#### Action item:
Excluding pictures, retype exactly the lines from the one with "Viewport: 1182px width, 752px" through the end of the records that follow.

#### Stored data:
+-------+

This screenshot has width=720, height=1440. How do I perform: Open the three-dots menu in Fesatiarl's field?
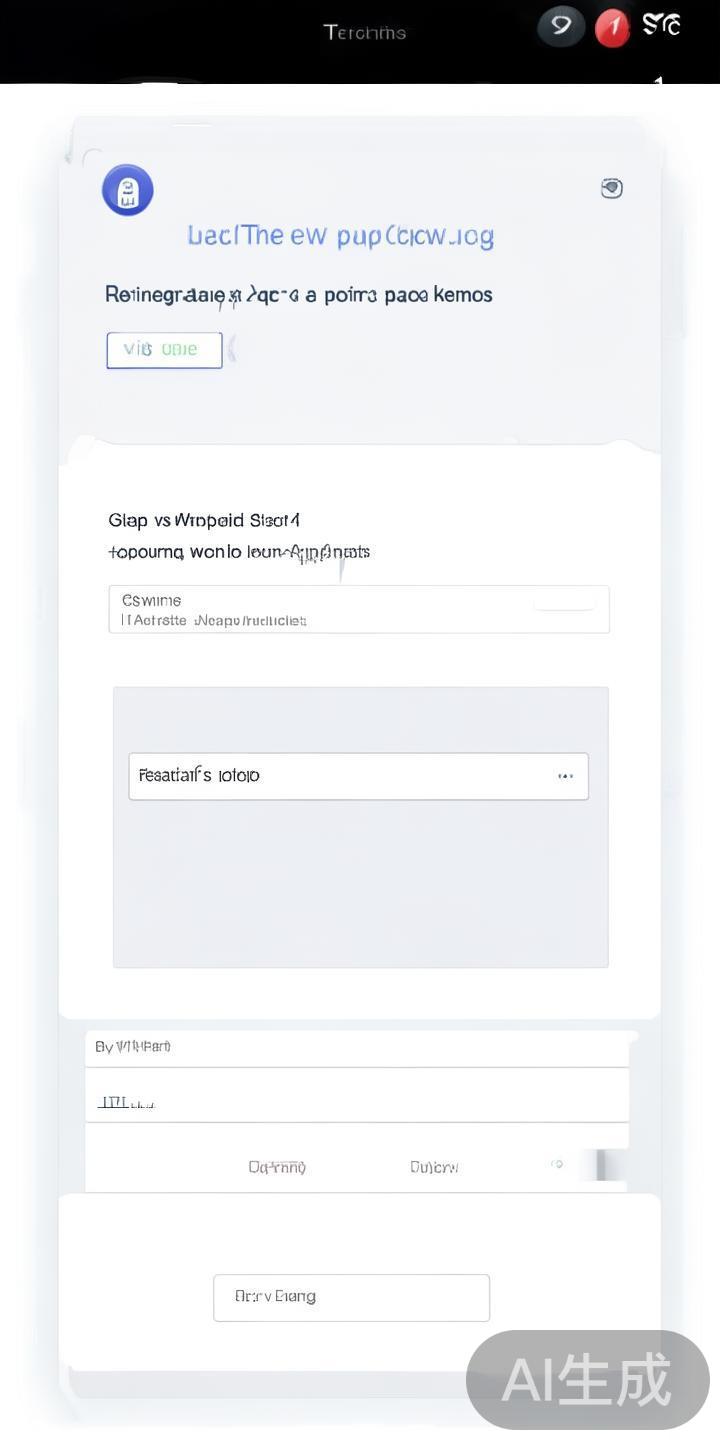pos(565,776)
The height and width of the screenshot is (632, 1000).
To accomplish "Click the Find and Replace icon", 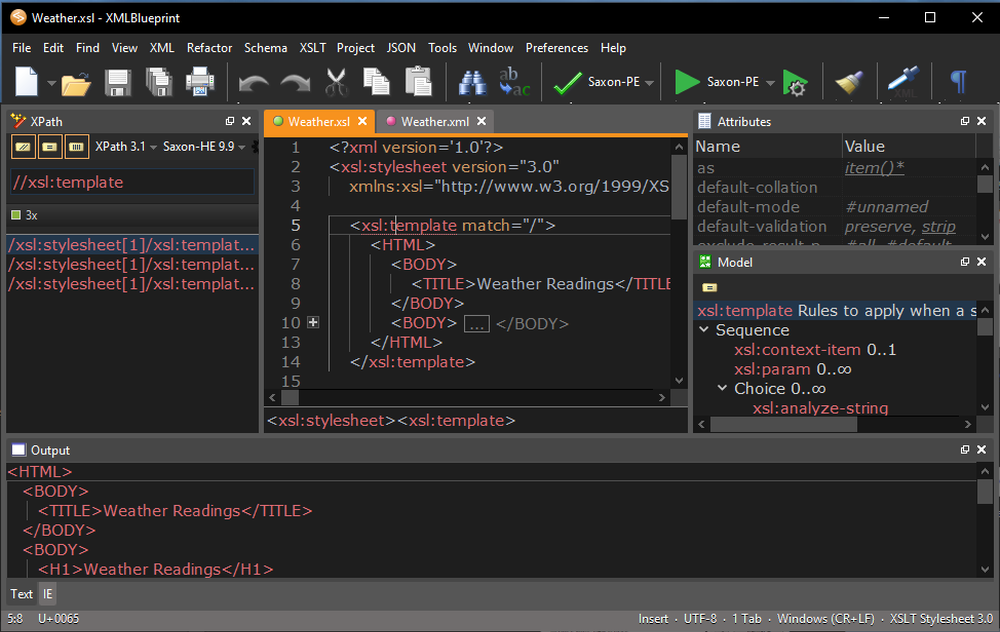I will (x=514, y=82).
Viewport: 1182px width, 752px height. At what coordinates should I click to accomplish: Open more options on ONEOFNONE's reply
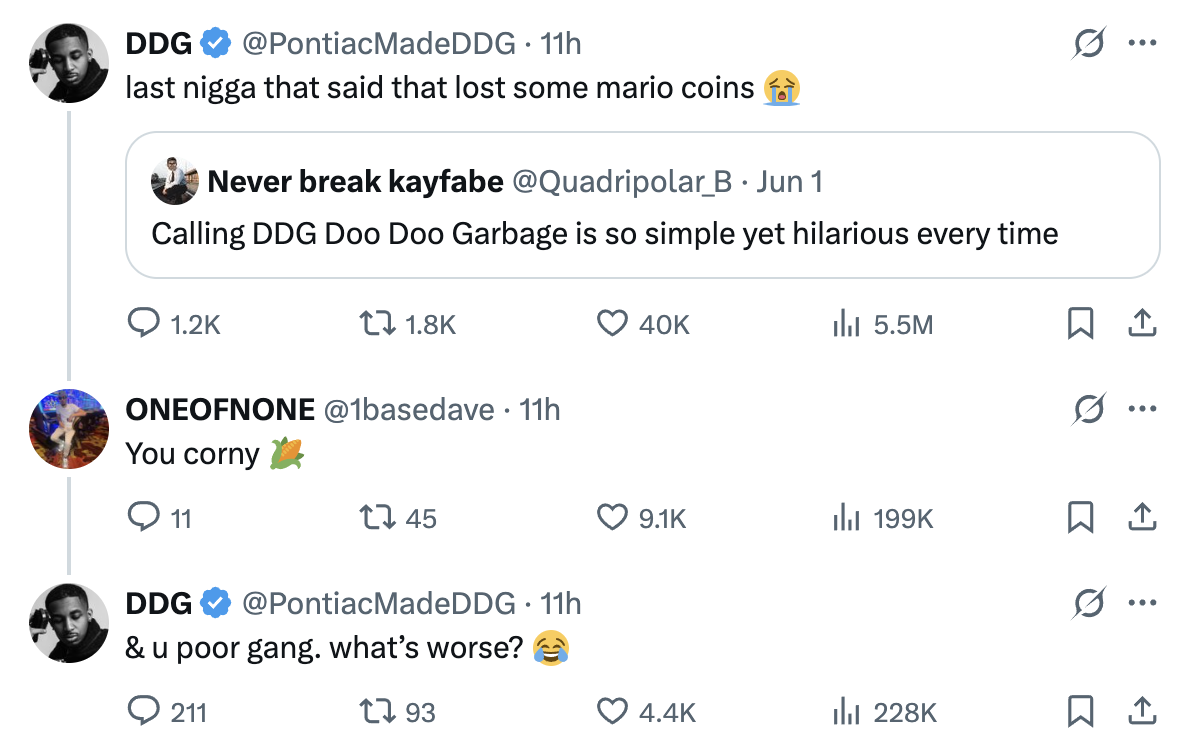tap(1142, 409)
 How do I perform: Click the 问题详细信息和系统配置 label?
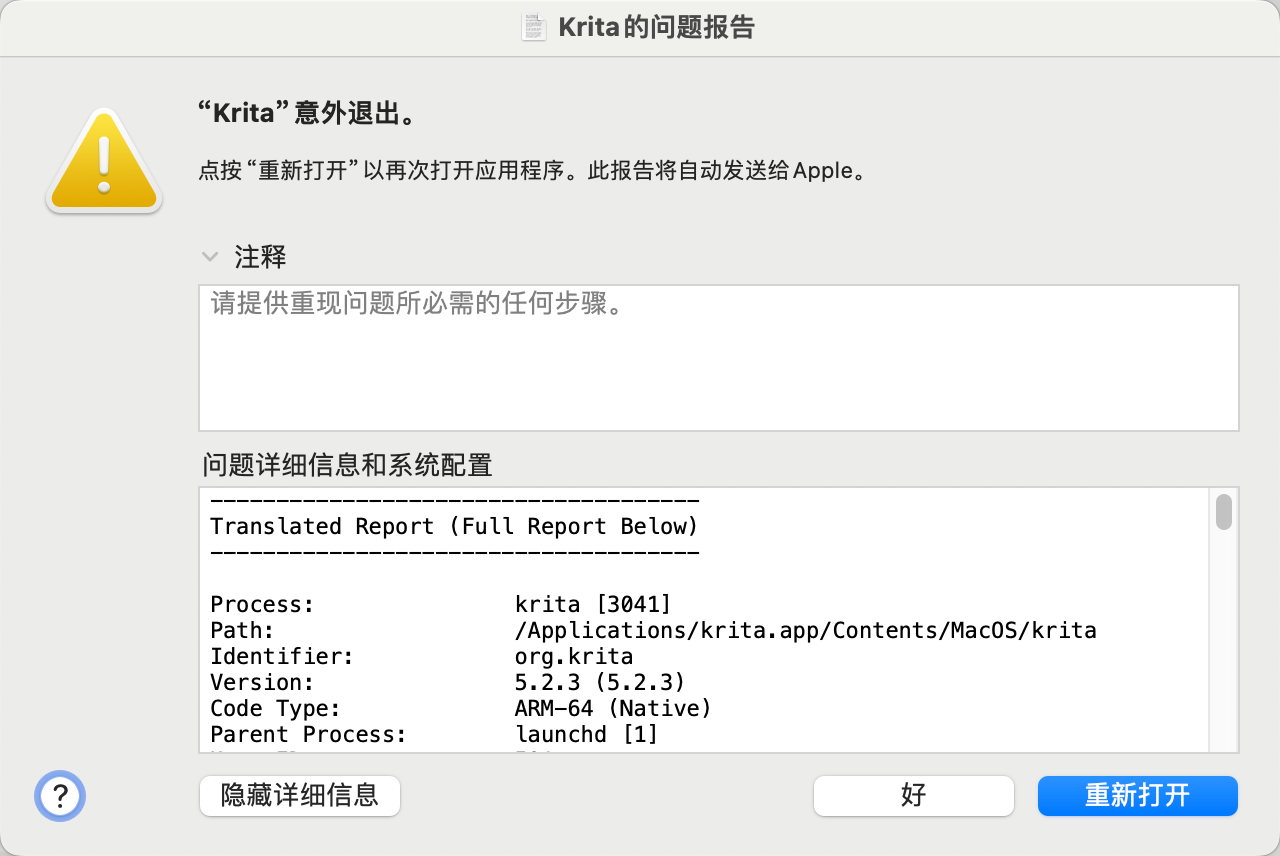(x=347, y=465)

+-------+

#### Response to the task:
Viewport: 1182px width, 752px height. At what coordinates should I click to accomplish: Open more options on ONEOFNONE's reply
tap(1142, 409)
 How do I perform: Click the 问题详细信息和系统配置 label?
(x=347, y=465)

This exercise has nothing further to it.